Temporal graph memory layer for large language models
Project description
Dagestan
Temporal Graph Memory Layer for LLMs
Dagestan stores LLM memory as a typed temporal knowledge graph instead of flat vector embeddings. It tracks entities, concepts, events, preferences, and goals — with time-aware confidence decay, contradiction detection, and relationship-based retrieval.
Why
Current LLM memory solutions (vector DBs) treat memory as a pile of embeddings retrieved by similarity. They don't understand:
- Time — old information and new information are treated the same
- Relationships — there's no structure between memories
- Contradictions — conflicting facts coexist silently
- Decay — nothing fades; nothing is curated
Dagestan addresses these gaps with a graph-based approach where memory has structure, relationships, and temporal awareness.
Status
v0.1 — Foundation release. Working memory layer with:
- Typed temporal graph (Entity, Concept, Event, Preference, Goal nodes)

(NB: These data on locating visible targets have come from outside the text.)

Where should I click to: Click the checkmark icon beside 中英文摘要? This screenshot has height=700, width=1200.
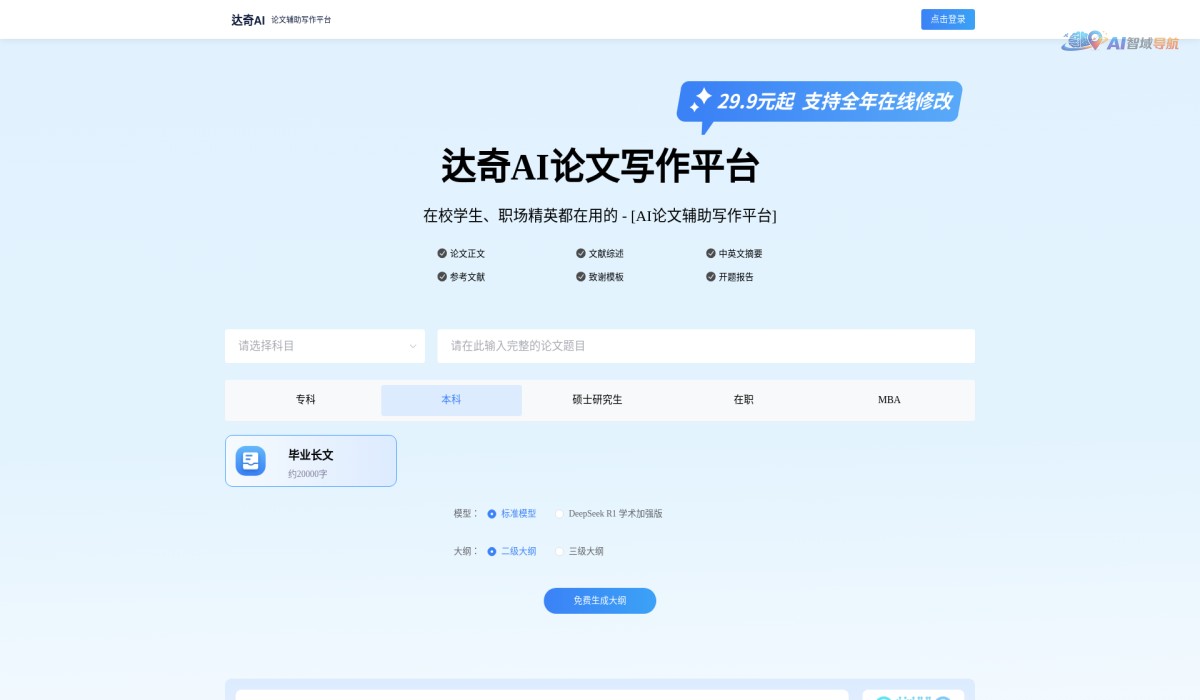(x=710, y=253)
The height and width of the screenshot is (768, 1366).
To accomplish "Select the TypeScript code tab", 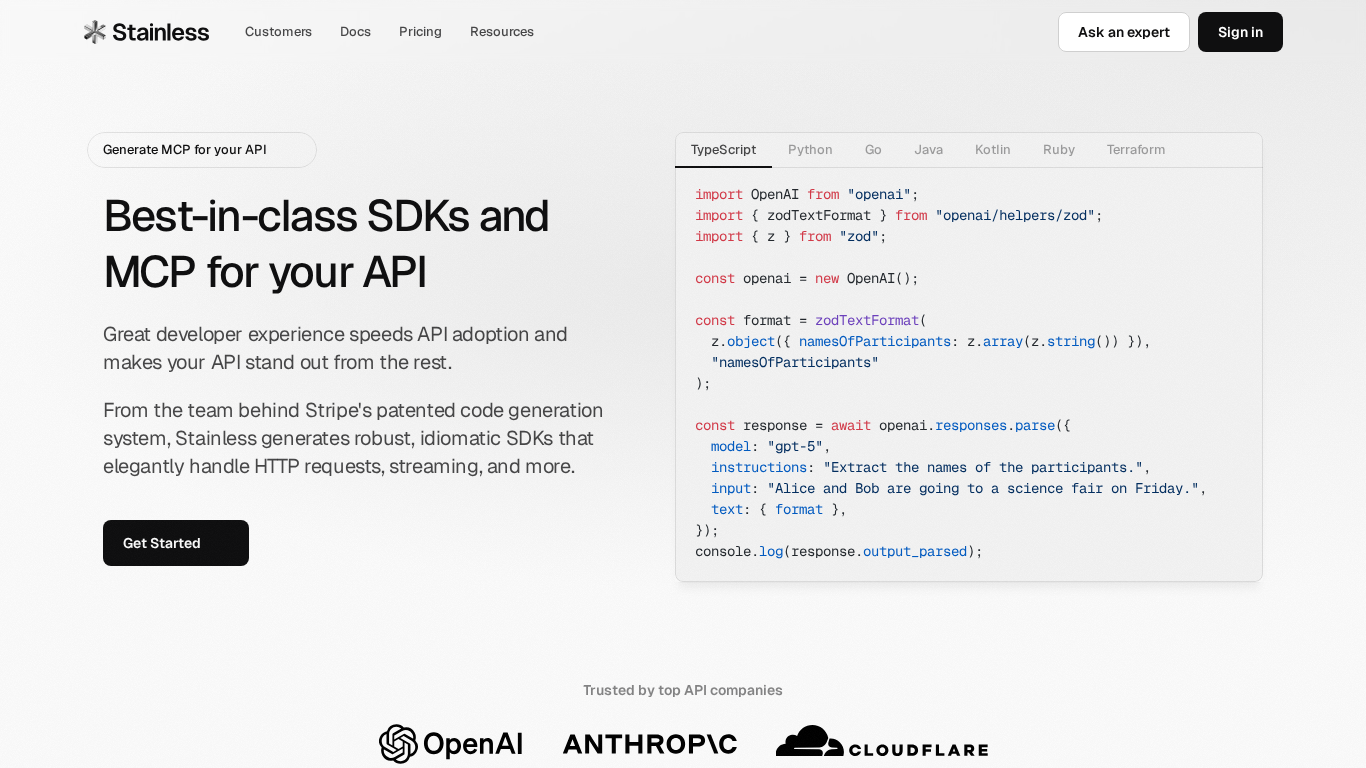I will click(x=723, y=150).
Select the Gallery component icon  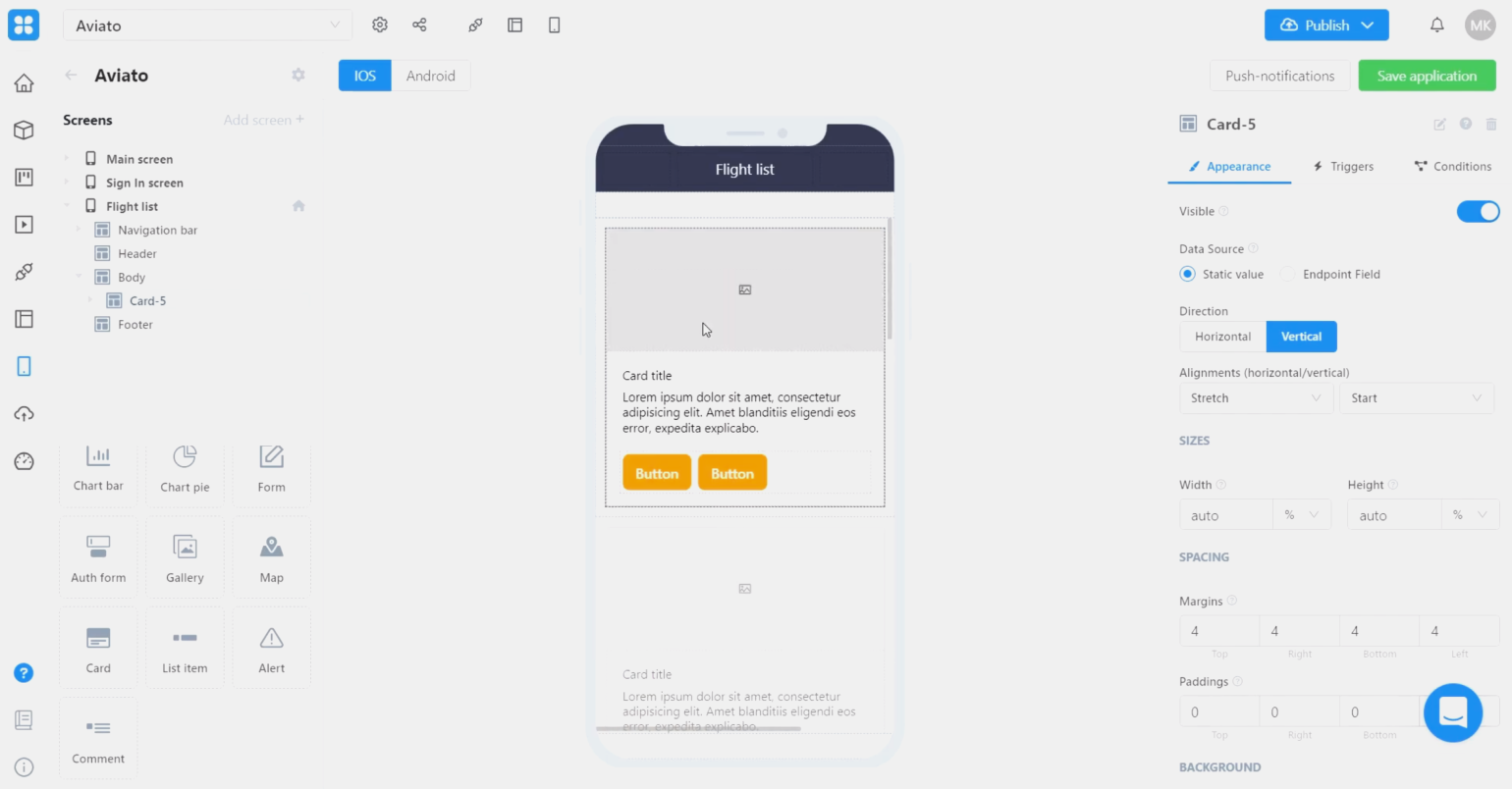click(185, 548)
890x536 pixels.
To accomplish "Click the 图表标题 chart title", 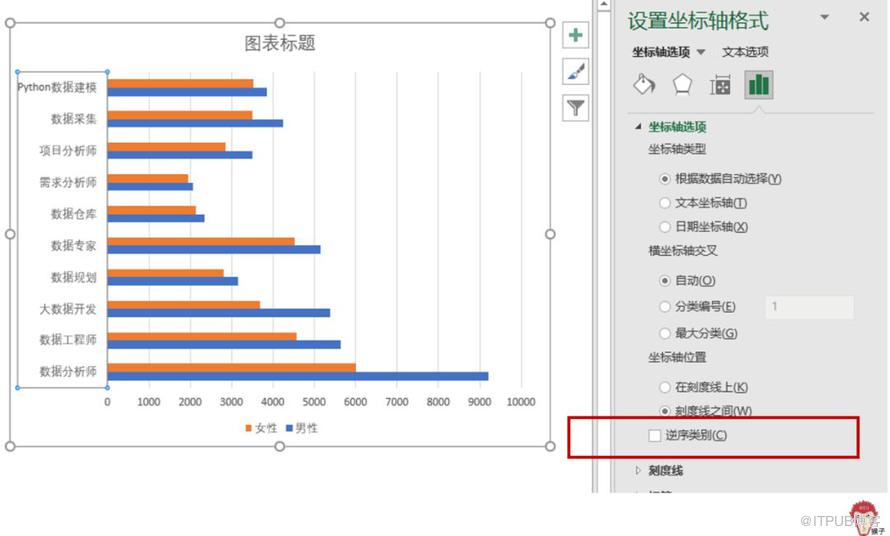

- LLM-based knowledge extraction from conversations
- Contradiction detection between conflicting preferences/goals
- Exponential temporal decay on confidence scores
- Gap detection (incomplete entity profiles)

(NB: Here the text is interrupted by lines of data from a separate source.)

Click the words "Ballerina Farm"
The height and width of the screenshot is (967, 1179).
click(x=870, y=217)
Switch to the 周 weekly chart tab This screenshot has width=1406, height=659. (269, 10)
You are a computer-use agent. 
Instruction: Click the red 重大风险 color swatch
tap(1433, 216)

- Bridge node detection (cross-cluster connections)
- Centrality-based importance scoring
- Query-driven graph retrieval (keyword + structure, no embeddings)
- JSON persistence
- CLI for graph inspection
- 63 passing unit tests
Install
# Core (no LLM dependencies)
pip install -e .
# With OpenAI
pip install -e ".[openai]"
# With Anthropic
pip install -e ".[anthropic]"
# Development
pip install -e ".[dev]"
Quick Start
from dagestan import Dagestan
# Initialize with an LLM provider for extraction
mem = Dagestan(provider="openai", db_path="./memory.json")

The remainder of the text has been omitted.